このスクウェア在籍時に高橋(取締役 高橋哲哉)に出会うわけですけども、当時はいろんな事情で自分たちの企画が立ち上げられなくなった時がありました。そんな状況下「オリジナル作品はぜひ作りたいね」という話になりまして。当時、私は31歳だったんですが、冒険を――チャレンジをしようということで、高橋と本根(取締役 本根康之)と3人で、1999年にモノリスソフトを設立することになりました。

それから様々な苦労が待ち受けていたのですが、2007年に任天堂の傘下に入って、今年で11年目になりますけども、「ゼノブレイド」(2010年発売の1作目)でユーザーの評価を得られて、やっと「ここからかなあ」と感じているところです。

設立後の経営体制変遷

ナムコ(現バンダイナムコゲームス)の出資で設立し、2007年には株式譲渡で任天堂の子会社となりましたが、このあたりの経緯などを教えて下さい。

最初にモノリスソフトを立ち上げた時に、非常にお世話になったのが、ナムコ創業者の中村雅哉さん(故人)でした。中村さんのモノづくりにおける思想にとても共感していて、当時は本当に良くして頂き、色々なお話をさせて頂きました。その中村さんが引退をされ、新しい空気が入って――それは当然のことなのですが、中村さんの偉大なる思想が変化したと感じたんです。

企業の合併や、経営陣の交代などで見られますよね。とても難しい問題だと思います。

そうですね、どちらに偏りすぎてもいけない。でもその選択を迫られた時に、会社設立のきっかけでもあった「オリジナルなものを作り続けたい」という強い思いはあって――ではどうしていけばいいだろう? と考えていたところに相談に乗って頂いたのが、当時の任天堂専務の波多野信治さんでした。波多野さんは「もっともっとインディペンデントな独立心のあるオリジナルの、業界のどこを見渡しても無いゲームをとにかく作っていきなさい」とおっしゃってくださったんです。これがまさにモノリスソフトが目指すところだったんですね。それで任天堂の傘下に入る事にしました。

モノリスソフトという会社の大きな分岐のひとつになりますよね。不安はなかったのでしょうか。
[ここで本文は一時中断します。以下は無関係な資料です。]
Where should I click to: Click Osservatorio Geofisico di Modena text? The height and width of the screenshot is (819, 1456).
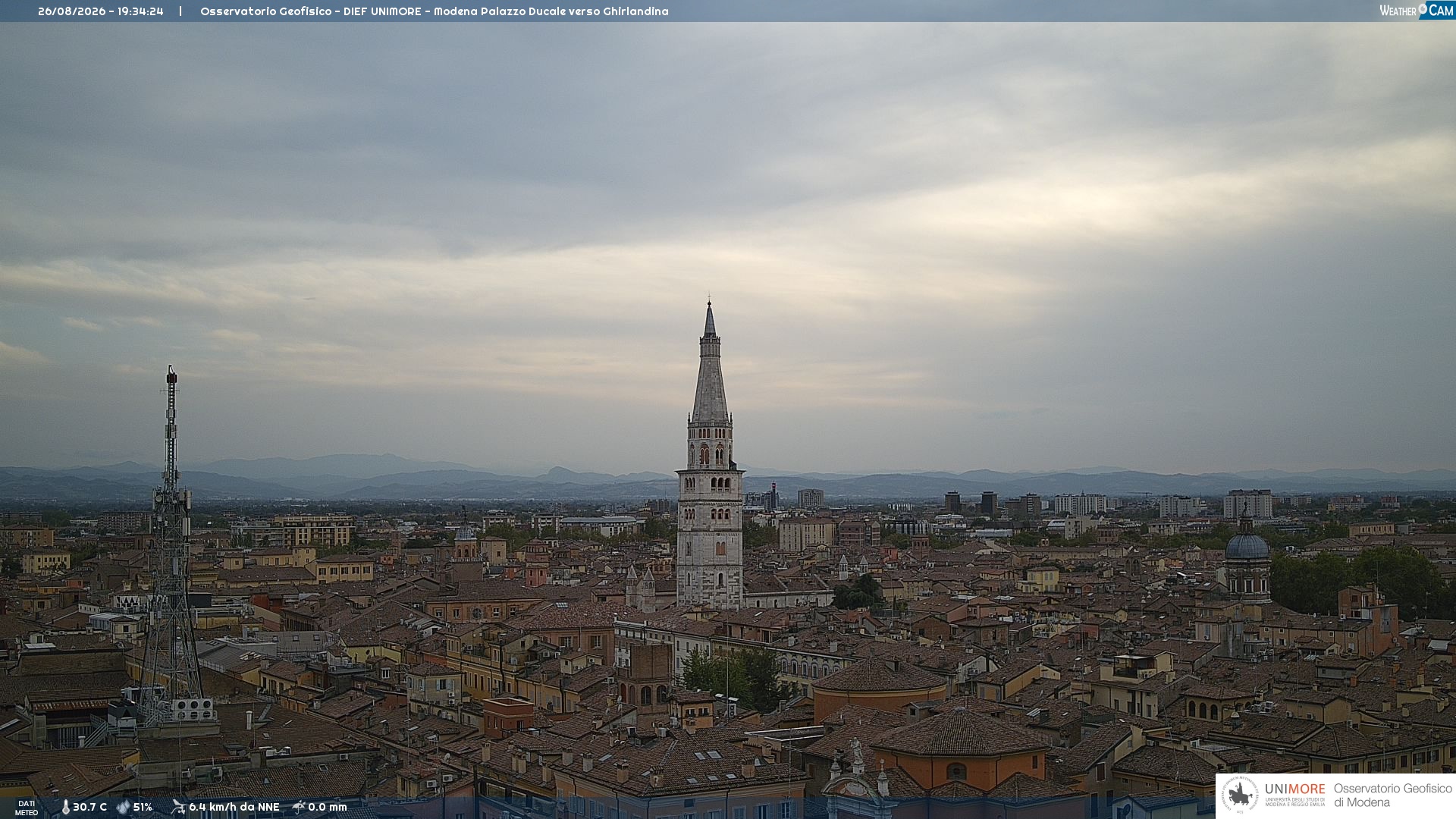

不安がなかったといえば嘘になりますが、任天堂傘下になるということは任天堂プラットホームのゲームしか作れなくなる、という心配はありました。――パソコンゲームですら作れなくなってしまう。そのような制限された環境に飛び込むというのは、一つのチャレンジではありました。ですがその不安を任天堂さんに非常に理解して頂けて、「このワンハードだけで、これだけの期間と人員を使ってモノを作りましょう」と挑戦させて貰えるんです。今の業界そんなことを言ってくれるのは任天堂さんくらいではないでしょうか。「とことんいけるところまで作るぞ」という環境を得られたのは、任天堂さんの後ろ盾あってのことだと思います。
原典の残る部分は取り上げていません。